Records for the exercise
##############################

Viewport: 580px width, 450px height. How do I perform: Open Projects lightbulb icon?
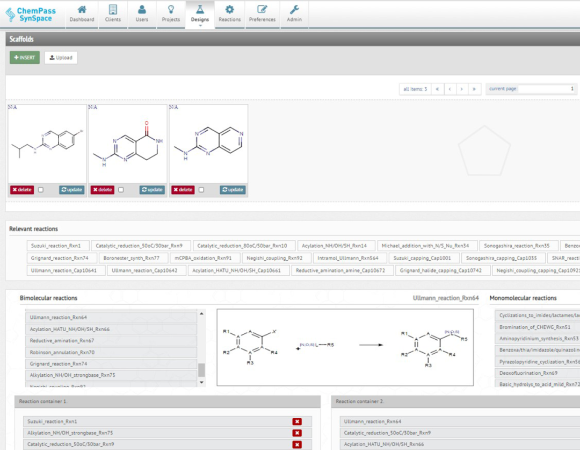pyautogui.click(x=171, y=10)
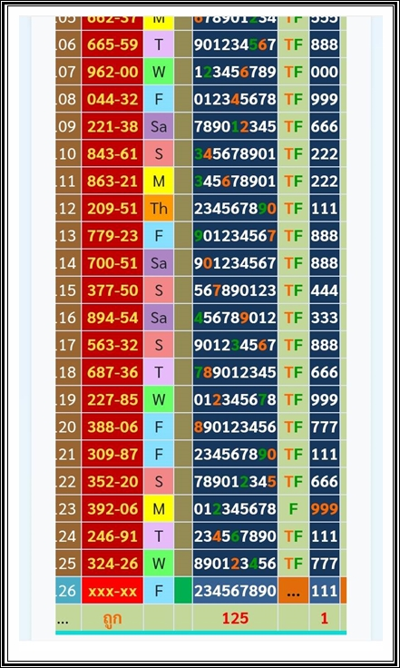Select the lone F cell in row 123
This screenshot has height=668, width=400.
293,508
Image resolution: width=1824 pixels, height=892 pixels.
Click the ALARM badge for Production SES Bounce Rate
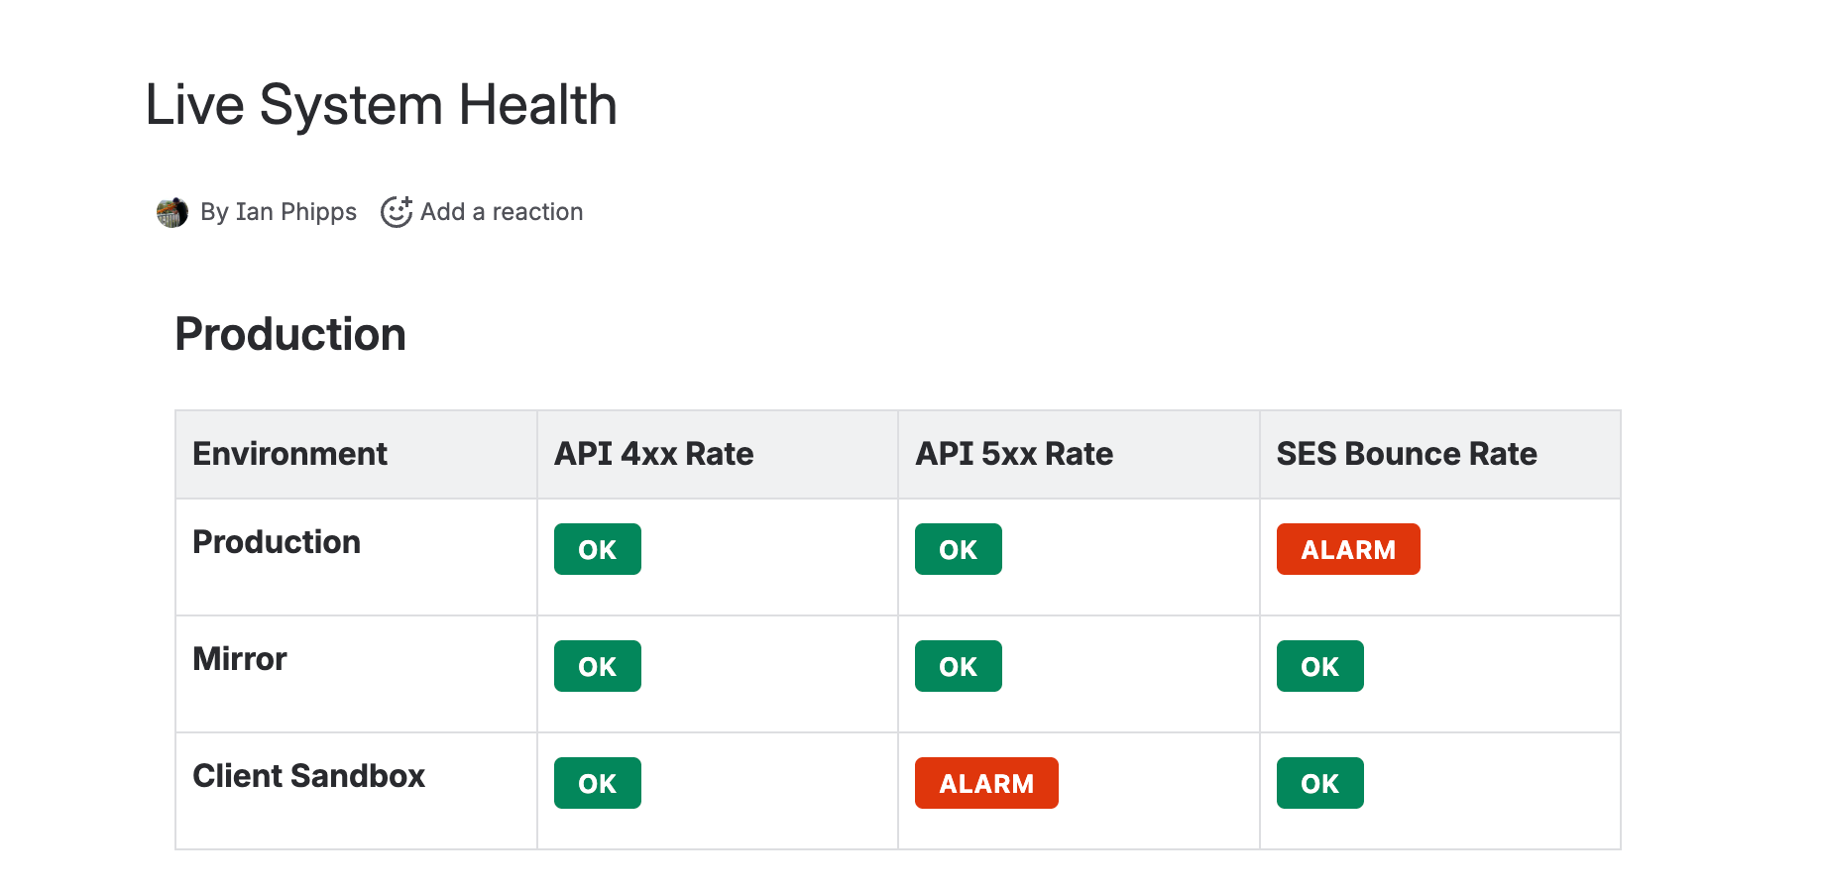click(x=1347, y=548)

##############################

What is needed
When you copy the data, keep every line exact and drop the pictures.

Your response
Viewport: 580px width, 450px height. How do I perform: Open Projects lightbulb icon?
pyautogui.click(x=171, y=10)
Select the lone F cell in row 123
This screenshot has height=668, width=400.
293,508
Image resolution: width=1824 pixels, height=892 pixels.
Click the ALARM badge for Production SES Bounce Rate
click(x=1347, y=548)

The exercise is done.